Some parts of your life story sound very isolated. For example, you lived in the UK for twenty years without knowing English.

I did feel isolated. When I started to learn English, I did feel this otherness. I said to my English teacher: No matter how good my English will be, my accent will always give me away. I remember filling out the application form at the university and thinking, so who am I? There are all these nationalities to choose from, and then the “Other” category. I said, where shall I put my name? The Other.

Now English is like a door to new ideas, new tastes, a whole world of knowledge which was very strange to me before. My art is also about including this other: the overlooked, the aging, all those faded manuscripts or puppets, these folds and creases that nobody looks at.

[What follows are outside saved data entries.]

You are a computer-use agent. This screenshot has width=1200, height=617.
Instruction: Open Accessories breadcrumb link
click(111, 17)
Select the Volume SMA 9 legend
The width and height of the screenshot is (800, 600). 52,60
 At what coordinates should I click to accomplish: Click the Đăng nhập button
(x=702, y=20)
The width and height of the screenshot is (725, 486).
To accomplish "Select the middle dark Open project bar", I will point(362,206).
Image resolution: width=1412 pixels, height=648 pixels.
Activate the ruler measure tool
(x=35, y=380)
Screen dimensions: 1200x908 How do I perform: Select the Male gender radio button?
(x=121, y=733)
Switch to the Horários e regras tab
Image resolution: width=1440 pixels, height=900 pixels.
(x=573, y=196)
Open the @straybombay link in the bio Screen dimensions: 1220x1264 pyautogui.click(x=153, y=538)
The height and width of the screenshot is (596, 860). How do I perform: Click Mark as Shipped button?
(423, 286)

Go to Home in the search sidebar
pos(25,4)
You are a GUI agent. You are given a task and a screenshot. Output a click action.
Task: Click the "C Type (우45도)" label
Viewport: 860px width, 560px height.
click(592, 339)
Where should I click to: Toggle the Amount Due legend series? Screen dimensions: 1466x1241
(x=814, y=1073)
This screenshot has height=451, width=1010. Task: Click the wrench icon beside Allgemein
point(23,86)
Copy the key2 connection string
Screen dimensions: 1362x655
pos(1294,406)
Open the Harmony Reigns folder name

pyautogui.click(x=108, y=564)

Everything that’s excluded, I wanted to include.

It’s an interesting choice to first make sculpture and then photograph it.

It came about in the last year of my study. I had enlarged a photograph of my dissected womb [after a hysterectomy], and I was gazing at it, sitting in our sukkah—I use the sukkah all year round as a studio. The ceiling of the hut was decorated with pomegranates, and I saw a resemblance, so I took a pomegranate down and covered it with a soft cotton fabric, and I photographed it. When I analyzed the photograph, I saw this potential of sculpting in the fabric alone. I’m a minimalist: I keep reducing, reducing everything that doesn’t add to the work. So I reduced the pomegranate and stayed with the fabric, which became a metaphor for the body, the skin.

I can sculpt for weeks and only when I feel something towards the image, then I decide to take a photograph. After that it becomes a whole progression of selecting, editing, copying, enlarging, exploring light and angles. Also I use some fairly unconventional photograph machines to give you a sense of three dimensions, that sensual feeling of touch.

Your work has frequently been called “sensual,” even “erotic.” As an Orthodox woman and a grandmother, does that bother you?

At the beginning, I explained my work as Holocaust related. And my teacher called it sensual, and all the students agreed. I was in denial, it shocked me, but then I came to terms with what I was doing. I said: Okay, it’s sensual.

What are you working on now?

The next project is faded manuscripts that my husband and I found in Spain. In the twelfth century, the Jews were expelled from Catalonia, and the Spaniards used their books as raw material to strengthen the binding of new books. When those bindings disintegrate, you can see the Jewish manuscripts underneath: sacred works but also marriage contracts, business contracts. They reveal a whole life in Catalonia. These papers are like a baby taken out of the womb, all squashed and creased. It’s the first time they’ve been seen in seven hundred years. I was drawn to them because, to me, it’s a metaphor for what Jewish people are always going through. They’re bound up, they’re stuffed away, but then they bloom again.